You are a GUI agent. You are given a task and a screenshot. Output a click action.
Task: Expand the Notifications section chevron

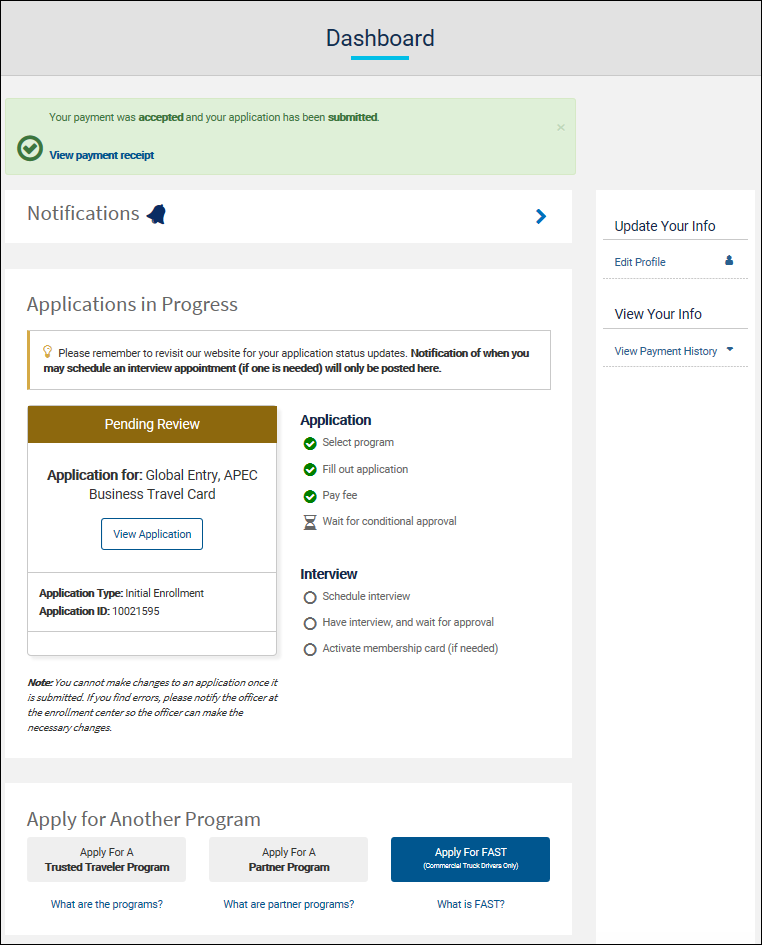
--
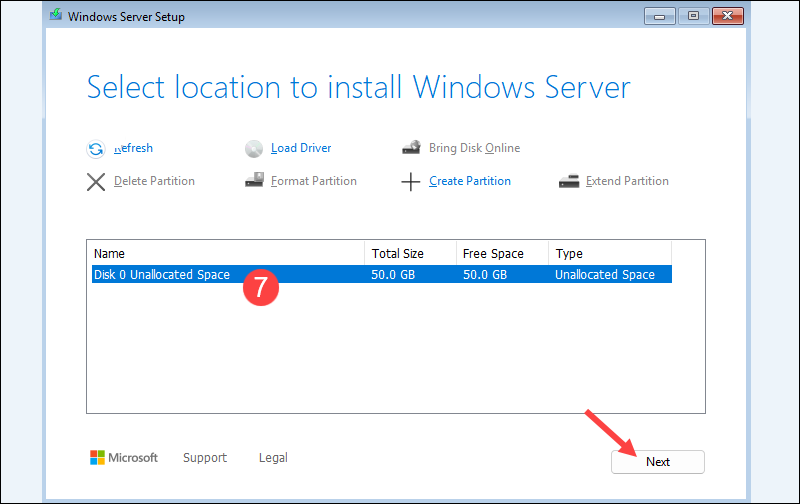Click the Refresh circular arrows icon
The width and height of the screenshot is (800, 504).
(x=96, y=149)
---
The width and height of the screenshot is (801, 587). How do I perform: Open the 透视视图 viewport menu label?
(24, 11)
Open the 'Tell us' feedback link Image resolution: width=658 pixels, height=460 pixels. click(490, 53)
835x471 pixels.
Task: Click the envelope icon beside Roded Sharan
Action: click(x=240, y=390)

### Task instructions
Of the lines above, retype only those from the line containing "You are a GUI" through the line containing "Task: Expand the", including both, exactly.

### Solution below
You are a GUI agent. You are given a task and a screenshot. Output a click action.
Task: Expand the Notifications section chevron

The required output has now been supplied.